Pixel coordinate grounding data:

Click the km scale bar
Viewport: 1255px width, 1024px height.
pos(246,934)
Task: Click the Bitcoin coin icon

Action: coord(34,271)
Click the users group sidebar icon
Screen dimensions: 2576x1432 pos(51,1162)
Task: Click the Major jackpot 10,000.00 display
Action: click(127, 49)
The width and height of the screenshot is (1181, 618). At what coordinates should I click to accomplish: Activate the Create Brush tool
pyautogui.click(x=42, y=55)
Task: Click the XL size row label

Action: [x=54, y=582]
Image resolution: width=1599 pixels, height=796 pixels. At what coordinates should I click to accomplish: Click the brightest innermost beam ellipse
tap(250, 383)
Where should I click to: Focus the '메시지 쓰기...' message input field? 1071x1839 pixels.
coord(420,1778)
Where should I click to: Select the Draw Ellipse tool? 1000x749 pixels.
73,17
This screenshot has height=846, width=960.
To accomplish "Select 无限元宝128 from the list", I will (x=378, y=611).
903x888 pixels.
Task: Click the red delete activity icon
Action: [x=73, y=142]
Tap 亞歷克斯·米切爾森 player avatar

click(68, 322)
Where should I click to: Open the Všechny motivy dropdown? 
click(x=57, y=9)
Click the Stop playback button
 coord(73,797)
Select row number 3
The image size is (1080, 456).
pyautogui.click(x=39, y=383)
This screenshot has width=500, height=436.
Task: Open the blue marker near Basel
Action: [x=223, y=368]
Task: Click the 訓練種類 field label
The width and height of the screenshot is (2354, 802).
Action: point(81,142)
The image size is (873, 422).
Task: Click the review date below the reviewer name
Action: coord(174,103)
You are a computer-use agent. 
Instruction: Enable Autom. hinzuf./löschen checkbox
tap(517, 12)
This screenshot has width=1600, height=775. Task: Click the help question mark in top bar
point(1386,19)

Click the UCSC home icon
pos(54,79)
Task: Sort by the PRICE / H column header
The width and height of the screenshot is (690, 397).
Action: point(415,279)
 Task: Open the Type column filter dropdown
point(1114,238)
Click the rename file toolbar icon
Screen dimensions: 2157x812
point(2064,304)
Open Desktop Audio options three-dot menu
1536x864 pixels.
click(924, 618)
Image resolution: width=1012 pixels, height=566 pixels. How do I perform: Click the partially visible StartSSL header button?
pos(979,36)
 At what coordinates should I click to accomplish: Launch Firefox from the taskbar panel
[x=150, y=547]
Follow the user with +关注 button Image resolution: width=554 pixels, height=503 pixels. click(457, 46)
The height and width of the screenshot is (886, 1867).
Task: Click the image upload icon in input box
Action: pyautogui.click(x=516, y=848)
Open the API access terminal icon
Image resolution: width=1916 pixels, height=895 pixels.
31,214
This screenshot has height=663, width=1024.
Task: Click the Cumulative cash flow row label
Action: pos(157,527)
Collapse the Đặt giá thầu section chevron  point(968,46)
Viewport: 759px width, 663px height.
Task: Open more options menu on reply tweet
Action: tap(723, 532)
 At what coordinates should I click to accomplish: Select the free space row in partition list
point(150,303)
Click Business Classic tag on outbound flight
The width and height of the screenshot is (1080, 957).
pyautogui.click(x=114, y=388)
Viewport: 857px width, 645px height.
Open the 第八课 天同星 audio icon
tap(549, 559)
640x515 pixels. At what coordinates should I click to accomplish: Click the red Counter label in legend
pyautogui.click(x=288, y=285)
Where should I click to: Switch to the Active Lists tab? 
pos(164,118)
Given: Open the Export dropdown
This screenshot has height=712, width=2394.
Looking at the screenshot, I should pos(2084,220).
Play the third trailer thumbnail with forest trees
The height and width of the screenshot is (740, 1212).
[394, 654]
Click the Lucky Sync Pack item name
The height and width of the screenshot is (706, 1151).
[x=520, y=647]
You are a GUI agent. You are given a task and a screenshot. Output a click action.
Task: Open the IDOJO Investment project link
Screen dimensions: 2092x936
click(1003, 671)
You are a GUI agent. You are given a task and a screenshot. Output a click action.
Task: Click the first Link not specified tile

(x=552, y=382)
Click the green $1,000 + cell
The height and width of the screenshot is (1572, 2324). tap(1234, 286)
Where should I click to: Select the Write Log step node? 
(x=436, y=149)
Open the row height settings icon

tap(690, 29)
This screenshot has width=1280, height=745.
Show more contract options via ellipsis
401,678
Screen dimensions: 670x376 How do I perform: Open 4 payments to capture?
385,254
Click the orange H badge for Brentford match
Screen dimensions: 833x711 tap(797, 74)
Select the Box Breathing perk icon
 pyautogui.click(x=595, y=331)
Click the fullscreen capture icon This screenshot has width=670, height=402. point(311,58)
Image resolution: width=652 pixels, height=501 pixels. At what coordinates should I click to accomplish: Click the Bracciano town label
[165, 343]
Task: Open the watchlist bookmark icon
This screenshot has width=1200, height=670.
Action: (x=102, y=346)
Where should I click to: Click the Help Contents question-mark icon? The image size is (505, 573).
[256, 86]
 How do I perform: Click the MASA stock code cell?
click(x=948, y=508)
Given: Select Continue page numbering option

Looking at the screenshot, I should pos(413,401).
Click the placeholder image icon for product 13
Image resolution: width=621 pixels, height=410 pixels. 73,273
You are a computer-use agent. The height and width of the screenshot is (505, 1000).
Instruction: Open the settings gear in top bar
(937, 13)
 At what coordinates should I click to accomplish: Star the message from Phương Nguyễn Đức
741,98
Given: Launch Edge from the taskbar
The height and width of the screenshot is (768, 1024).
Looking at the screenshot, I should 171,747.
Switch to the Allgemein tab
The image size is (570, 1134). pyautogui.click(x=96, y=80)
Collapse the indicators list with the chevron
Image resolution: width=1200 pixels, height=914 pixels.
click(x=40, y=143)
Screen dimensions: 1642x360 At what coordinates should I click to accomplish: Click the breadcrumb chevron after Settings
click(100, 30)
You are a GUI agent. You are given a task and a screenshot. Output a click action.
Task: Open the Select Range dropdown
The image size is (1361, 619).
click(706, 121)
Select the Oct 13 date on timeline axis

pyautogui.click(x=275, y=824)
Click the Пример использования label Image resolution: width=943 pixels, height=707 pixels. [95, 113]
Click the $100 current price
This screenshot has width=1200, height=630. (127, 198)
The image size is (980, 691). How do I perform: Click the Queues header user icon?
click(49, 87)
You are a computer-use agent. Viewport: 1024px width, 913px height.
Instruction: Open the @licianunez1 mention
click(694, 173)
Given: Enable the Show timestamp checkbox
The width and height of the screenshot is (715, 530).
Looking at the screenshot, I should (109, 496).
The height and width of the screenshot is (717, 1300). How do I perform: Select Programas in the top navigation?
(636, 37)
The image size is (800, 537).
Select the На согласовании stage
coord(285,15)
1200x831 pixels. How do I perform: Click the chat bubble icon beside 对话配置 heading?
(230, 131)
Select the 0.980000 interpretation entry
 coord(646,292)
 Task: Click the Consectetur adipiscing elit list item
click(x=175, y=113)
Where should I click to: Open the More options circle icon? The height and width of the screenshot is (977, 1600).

◆ **PROBLEM DESCRIPTION**:
Please repeat the data above verbatim, all of it.

◆ **SOLUTION FOR THIS EXERCISE**:
Click the km scale bar
Viewport: 1255px width, 1024px height.
pos(246,934)
Task: Click the Bitcoin coin icon

Action: coord(34,271)
Click the users group sidebar icon
Screen dimensions: 2576x1432 pos(51,1162)
Task: Click the Major jackpot 10,000.00 display
Action: click(127, 49)
The width and height of the screenshot is (1181, 618). At what coordinates should I click to accomplish: Activate the Create Brush tool
pyautogui.click(x=42, y=55)
Task: Click the XL size row label

Action: [x=54, y=582]
Image resolution: width=1599 pixels, height=796 pixels. At what coordinates should I click to accomplish: Click the brightest innermost beam ellipse
tap(250, 383)
Where should I click to: Focus the '메시지 쓰기...' message input field? 1071x1839 pixels.
coord(420,1778)
Where should I click to: Select the Draw Ellipse tool? 1000x749 pixels.
73,17
This screenshot has height=846, width=960.
To accomplish "Select 无限元宝128 from the list", I will (x=378, y=611).
903x888 pixels.
Task: Click the red delete activity icon
Action: [x=73, y=142]
Tap 亞歷克斯·米切爾森 player avatar

click(68, 322)
Where should I click to: Open the Všechny motivy dropdown? 
click(x=57, y=9)
Click the Stop playback button
 coord(73,797)
Select row number 3
The image size is (1080, 456).
pyautogui.click(x=39, y=383)
This screenshot has width=500, height=436.
Task: Open the blue marker near Basel
Action: [x=223, y=368]
Task: Click the 訓練種類 field label
The width and height of the screenshot is (2354, 802).
Action: point(81,142)
The image size is (873, 422).
Task: Click the review date below the reviewer name
Action: coord(174,103)
You are a computer-use agent. 
Instruction: Enable Autom. hinzuf./löschen checkbox
tap(517, 12)
This screenshot has width=1600, height=775. Task: Click the help question mark in top bar
point(1386,19)

Click the UCSC home icon
pos(54,79)
Task: Sort by the PRICE / H column header
The width and height of the screenshot is (690, 397).
Action: point(415,279)
 Task: Open the Type column filter dropdown
point(1114,238)
Click the rename file toolbar icon
Screen dimensions: 2157x812
point(2064,304)
Open Desktop Audio options three-dot menu
1536x864 pixels.
click(924, 618)
Image resolution: width=1012 pixels, height=566 pixels. How do I perform: Click the partially visible StartSSL header button?
pos(979,36)
 At what coordinates should I click to accomplish: Launch Firefox from the taskbar panel
[x=150, y=547]
Follow the user with +关注 button Image resolution: width=554 pixels, height=503 pixels. click(457, 46)
The height and width of the screenshot is (886, 1867).
Task: Click the image upload icon in input box
Action: pyautogui.click(x=516, y=848)
Open the API access terminal icon
Image resolution: width=1916 pixels, height=895 pixels.
31,214
This screenshot has height=663, width=1024.
Task: Click the Cumulative cash flow row label
Action: pos(157,527)
Collapse the Đặt giá thầu section chevron  point(968,46)
Viewport: 759px width, 663px height.
Task: Open more options menu on reply tweet
Action: tap(723, 532)
 At what coordinates should I click to accomplish: Select the free space row in partition list
point(150,303)
Click Business Classic tag on outbound flight
The width and height of the screenshot is (1080, 957).
pyautogui.click(x=114, y=388)
Viewport: 857px width, 645px height.
Open the 第八课 天同星 audio icon
tap(549, 559)
640x515 pixels. At what coordinates should I click to accomplish: Click the red Counter label in legend
pyautogui.click(x=288, y=285)
Where should I click to: Switch to the Active Lists tab? 
pos(164,118)
Given: Open the Export dropdown
This screenshot has height=712, width=2394.
Looking at the screenshot, I should pos(2084,220).
Play the third trailer thumbnail with forest trees
The height and width of the screenshot is (740, 1212).
[394, 654]
Click the Lucky Sync Pack item name
The height and width of the screenshot is (706, 1151).
[x=520, y=647]
You are a GUI agent. You are given a task and a screenshot. Output a click action.
Task: Open the IDOJO Investment project link
Screen dimensions: 2092x936
click(1003, 671)
You are a GUI agent. You are given a task and a screenshot. Output a click action.
Task: Click the first Link not specified tile

(x=552, y=382)
Click the green $1,000 + cell
The height and width of the screenshot is (1572, 2324). tap(1234, 286)
Where should I click to: Select the Write Log step node? 
(x=436, y=149)
Open the row height settings icon

tap(690, 29)
This screenshot has width=1280, height=745.
Show more contract options via ellipsis
401,678
Screen dimensions: 670x376 How do I perform: Open 4 payments to capture?
385,254
Click the orange H badge for Brentford match
Screen dimensions: 833x711 tap(797, 74)
Select the Box Breathing perk icon
 pyautogui.click(x=595, y=331)
Click the fullscreen capture icon This screenshot has width=670, height=402. point(311,58)
Image resolution: width=652 pixels, height=501 pixels. At what coordinates should I click to accomplish: Click the Bracciano town label
[165, 343]
Task: Open the watchlist bookmark icon
This screenshot has width=1200, height=670.
Action: (x=102, y=346)
Where should I click to: Click the Help Contents question-mark icon? The image size is (505, 573).
[256, 86]
 How do I perform: Click the MASA stock code cell?
click(x=948, y=508)
Given: Select Continue page numbering option

Looking at the screenshot, I should pos(413,401).
Click the placeholder image icon for product 13
Image resolution: width=621 pixels, height=410 pixels. 73,273
You are a computer-use agent. The height and width of the screenshot is (505, 1000).
Instruction: Open the settings gear in top bar
(937, 13)
 At what coordinates should I click to accomplish: Star the message from Phương Nguyễn Đức
741,98
Given: Launch Edge from the taskbar
The height and width of the screenshot is (768, 1024).
Looking at the screenshot, I should 171,747.
Switch to the Allgemein tab
The image size is (570, 1134). pyautogui.click(x=96, y=80)
Collapse the indicators list with the chevron
Image resolution: width=1200 pixels, height=914 pixels.
click(x=40, y=143)
Screen dimensions: 1642x360 At what coordinates should I click to accomplish: Click the breadcrumb chevron after Settings
click(100, 30)
You are a GUI agent. You are given a task and a screenshot. Output a click action.
Task: Open the Select Range dropdown
The image size is (1361, 619).
click(706, 121)
Select the Oct 13 date on timeline axis

pyautogui.click(x=275, y=824)
Click the Пример использования label Image resolution: width=943 pixels, height=707 pixels. [95, 113]
Click the $100 current price
This screenshot has width=1200, height=630. (127, 198)
The image size is (980, 691). How do I perform: Click the Queues header user icon?
click(49, 87)
You are a computer-use agent. Viewport: 1024px width, 913px height.
Instruction: Open the @licianunez1 mention
click(694, 173)
Given: Enable the Show timestamp checkbox
The width and height of the screenshot is (715, 530).
Looking at the screenshot, I should (109, 496).
The height and width of the screenshot is (717, 1300). How do I perform: Select Programas in the top navigation?
(636, 37)
The image size is (800, 537).
Select the На согласовании stage
coord(285,15)
1200x831 pixels. How do I perform: Click the chat bubble icon beside 对话配置 heading?
(230, 131)
Select the 0.980000 interpretation entry
 coord(646,292)
 Task: Click the Consectetur adipiscing elit list item
click(x=175, y=113)
Where should I click to: Open the More options circle icon? The height and width of the screenshot is (977, 1600).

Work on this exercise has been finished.